▶ **Study material**:
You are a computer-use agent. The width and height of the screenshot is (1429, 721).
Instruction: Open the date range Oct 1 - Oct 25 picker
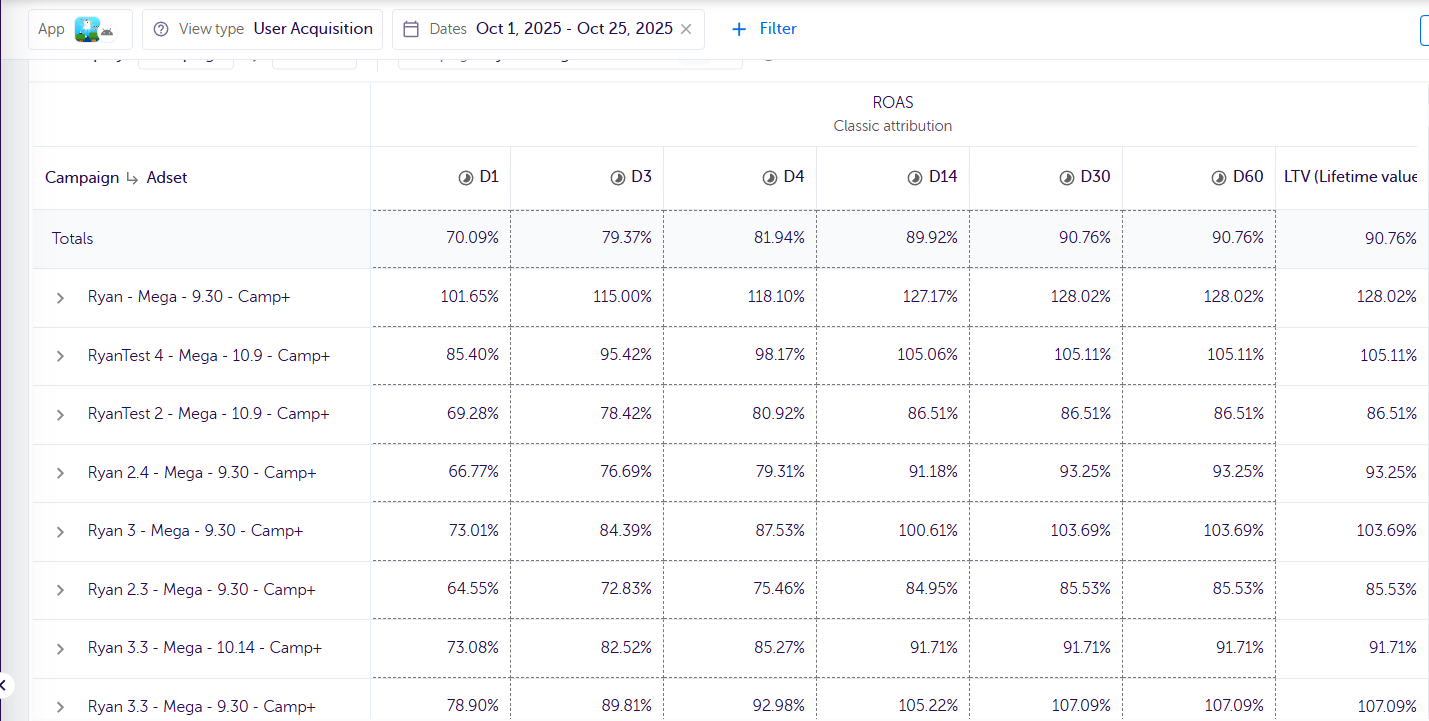click(574, 29)
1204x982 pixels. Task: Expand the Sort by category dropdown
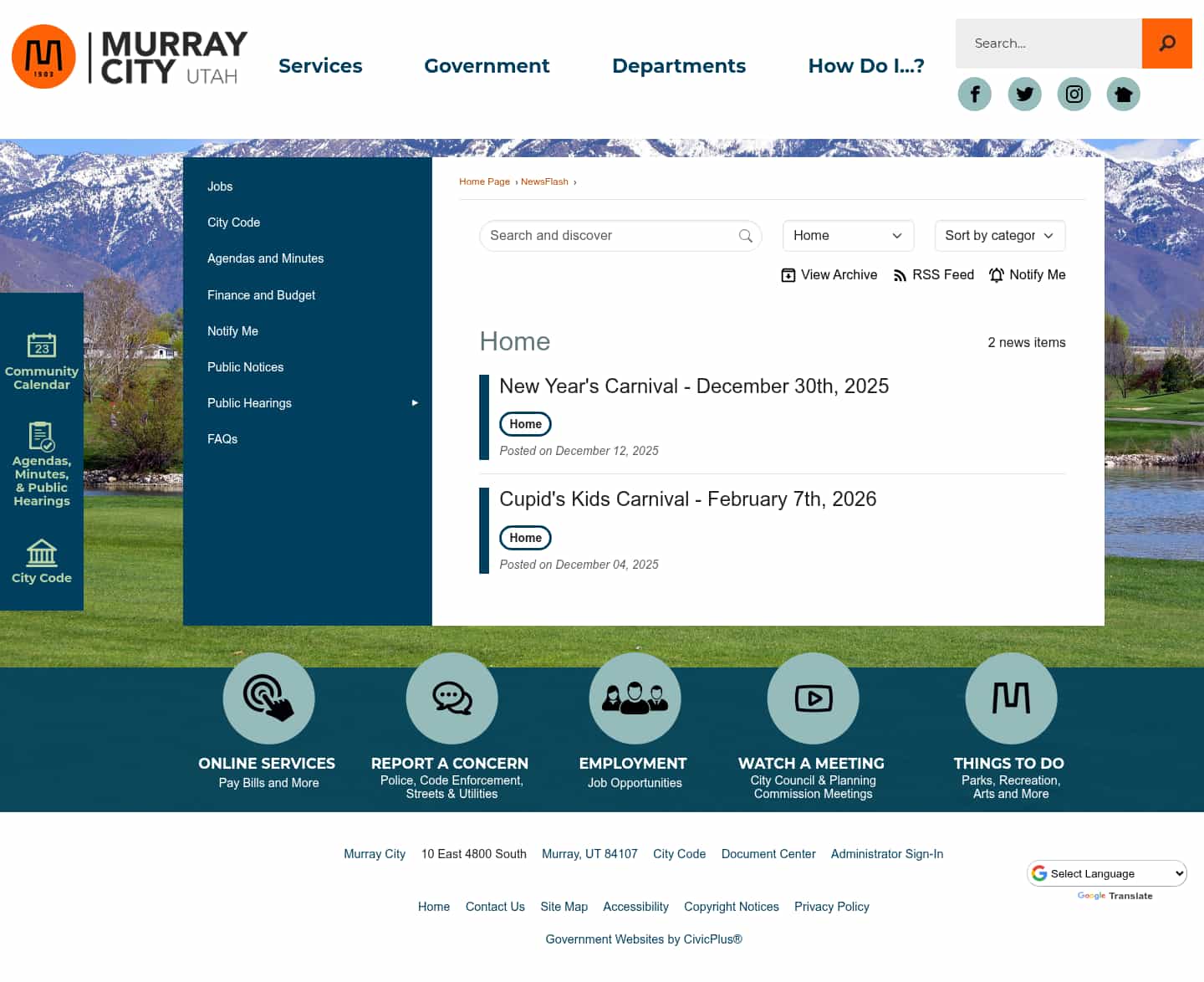pos(999,235)
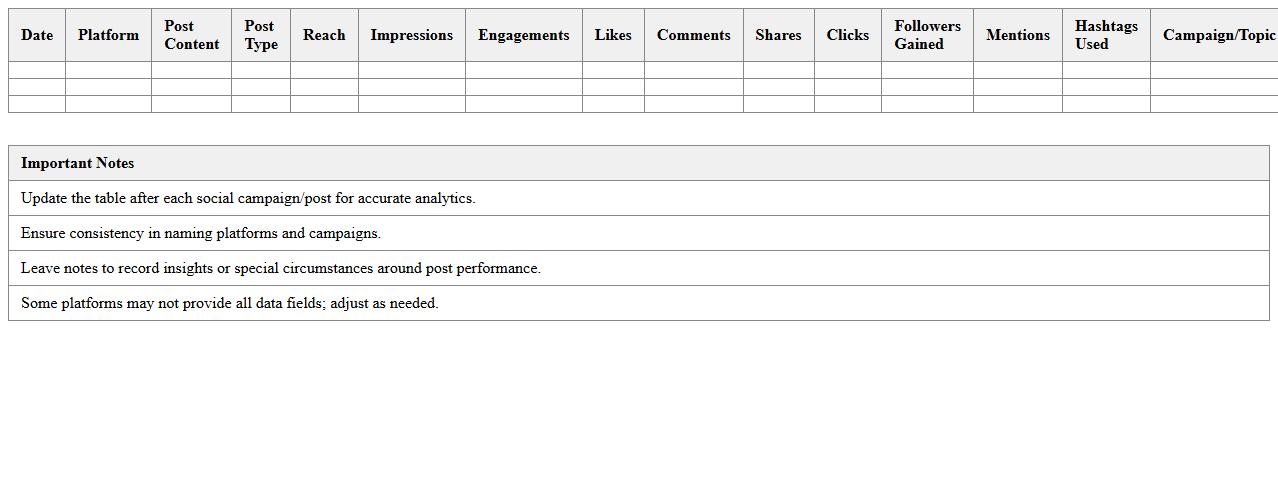Select the Impressions header cell
This screenshot has width=1278, height=486.
click(411, 35)
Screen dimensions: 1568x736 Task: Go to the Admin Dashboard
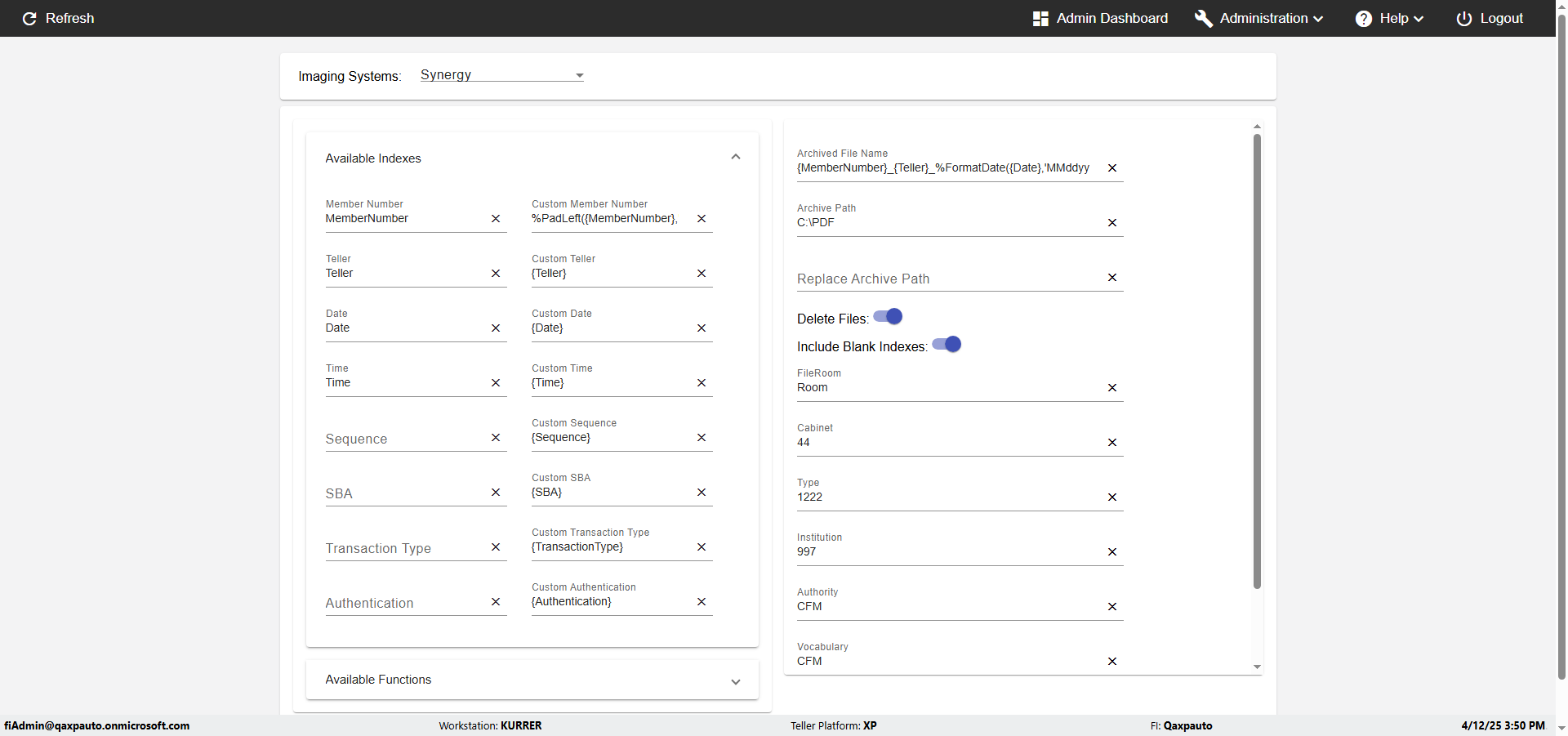point(1100,18)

▶ **Aim of the task**: What is needed is an exact printout of every record above, with the pictures left out.

▶ **Your solution**:
You are a computer-use agent. The width and height of the screenshot is (1429, 721).
Instruction: Open the date range Oct 1 - Oct 25 picker
click(574, 29)
1204x982 pixels. Task: Expand the Sort by category dropdown
pos(999,235)
Select the Impressions header cell
This screenshot has width=1278, height=486.
click(411, 35)
Screen dimensions: 1568x736 Task: Go to the Admin Dashboard
point(1100,18)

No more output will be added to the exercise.